◆ **Records for processing**:

+-------+

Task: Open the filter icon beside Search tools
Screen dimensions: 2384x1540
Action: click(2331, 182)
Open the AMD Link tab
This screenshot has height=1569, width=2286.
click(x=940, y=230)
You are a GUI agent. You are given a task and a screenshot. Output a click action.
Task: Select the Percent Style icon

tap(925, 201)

+-------+

In the records above, return only the line that contains "You are a GUI" and every line after it through the last, exactly as they appear.

◆ **Result for this exercise**:
You are a GUI agent. You are given a task and a screenshot. Output a click action.
Task: Select the Percent Style icon

tap(925, 201)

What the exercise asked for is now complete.